## DATASET
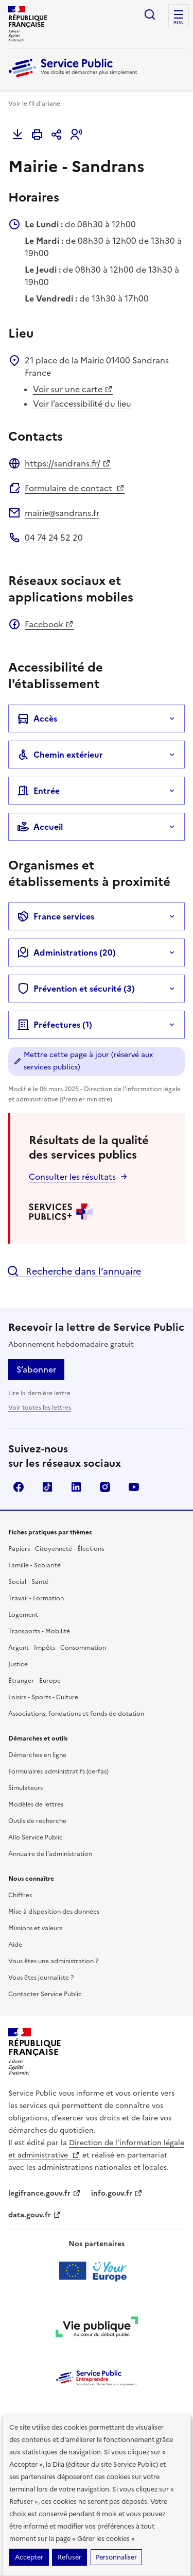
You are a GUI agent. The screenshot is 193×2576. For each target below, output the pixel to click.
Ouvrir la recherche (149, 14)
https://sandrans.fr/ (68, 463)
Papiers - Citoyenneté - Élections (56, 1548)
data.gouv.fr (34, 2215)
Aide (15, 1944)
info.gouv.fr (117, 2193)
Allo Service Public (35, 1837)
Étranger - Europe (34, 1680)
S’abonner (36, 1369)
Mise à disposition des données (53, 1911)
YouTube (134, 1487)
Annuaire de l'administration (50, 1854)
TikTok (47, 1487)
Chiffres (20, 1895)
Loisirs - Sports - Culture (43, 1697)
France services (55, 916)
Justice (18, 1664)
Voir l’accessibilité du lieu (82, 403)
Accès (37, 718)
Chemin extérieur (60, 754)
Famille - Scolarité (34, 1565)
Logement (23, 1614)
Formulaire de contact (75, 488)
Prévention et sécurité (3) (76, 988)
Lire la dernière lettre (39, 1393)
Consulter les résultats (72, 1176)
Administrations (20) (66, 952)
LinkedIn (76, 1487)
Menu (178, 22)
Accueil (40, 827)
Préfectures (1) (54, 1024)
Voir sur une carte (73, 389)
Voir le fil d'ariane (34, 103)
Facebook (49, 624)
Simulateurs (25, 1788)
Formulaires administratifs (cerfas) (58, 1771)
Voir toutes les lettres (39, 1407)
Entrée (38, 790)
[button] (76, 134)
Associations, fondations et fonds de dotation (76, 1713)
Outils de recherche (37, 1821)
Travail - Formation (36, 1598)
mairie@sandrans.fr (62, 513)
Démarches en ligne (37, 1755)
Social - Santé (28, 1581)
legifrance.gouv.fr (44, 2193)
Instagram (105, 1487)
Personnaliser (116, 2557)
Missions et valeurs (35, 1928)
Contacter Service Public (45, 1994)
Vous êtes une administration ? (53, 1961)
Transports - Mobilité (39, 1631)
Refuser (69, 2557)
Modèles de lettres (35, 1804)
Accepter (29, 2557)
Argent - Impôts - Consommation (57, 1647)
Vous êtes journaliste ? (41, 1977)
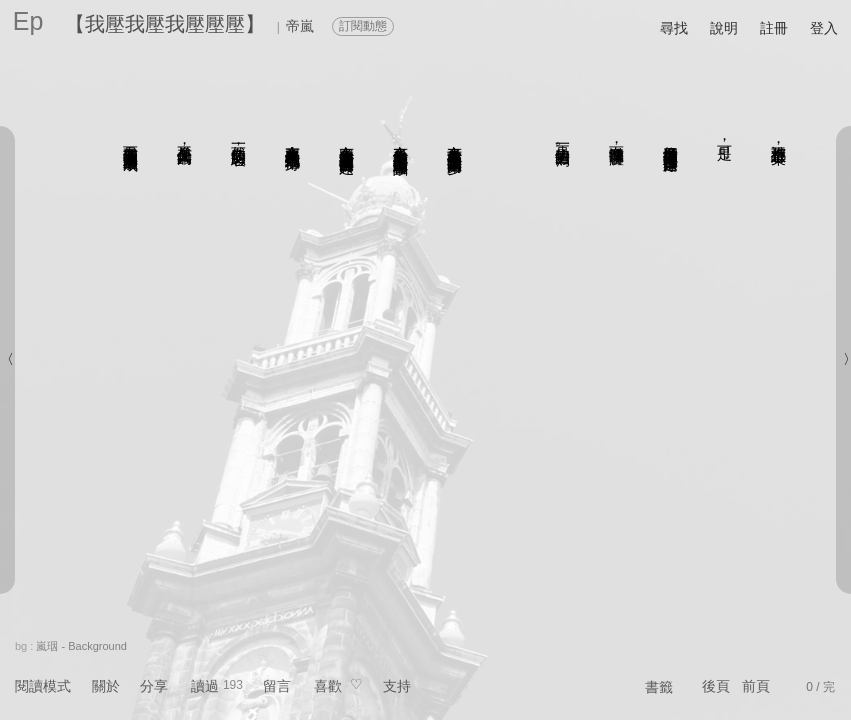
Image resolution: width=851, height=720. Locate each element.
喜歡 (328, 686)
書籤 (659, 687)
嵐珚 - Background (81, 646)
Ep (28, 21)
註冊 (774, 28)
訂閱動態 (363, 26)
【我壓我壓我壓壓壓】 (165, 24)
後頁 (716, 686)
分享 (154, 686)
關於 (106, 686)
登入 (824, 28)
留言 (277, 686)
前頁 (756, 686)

## TASK BRIEF
Rewrite the material from the line containing "mairie@sandrans.fr (62, 513)" through the end, replacing "Refuser" with "Décliner" and leaving everything else unchanged. Omit the pictures.

## TASK RESULT
mairie@sandrans.fr (62, 513)
Démarches en ligne (37, 1755)
Social - Santé (28, 1581)
legifrance.gouv.fr (44, 2193)
Instagram (105, 1487)
Personnaliser (116, 2557)
Missions et valeurs (35, 1928)
Contacter Service Public (45, 1994)
Vous êtes une administration ? (53, 1961)
Transports - Mobilité (39, 1631)
Décliner (69, 2557)
Modèles de lettres (35, 1804)
Accepter (29, 2557)
Argent - Impôts - Consommation (57, 1647)
Vous êtes journaliste ? (41, 1977)
Image resolution: width=851, height=720. Locate each element.
喜歡 (328, 686)
書籤 (659, 687)
嵐珚 - Background (81, 646)
Ep (28, 21)
註冊 (774, 28)
訂閱動態 (363, 26)
【我壓我壓我壓壓壓】 (165, 24)
後頁 (716, 686)
分享 (154, 686)
關於 (106, 686)
登入 (824, 28)
留言 (277, 686)
前頁 (756, 686)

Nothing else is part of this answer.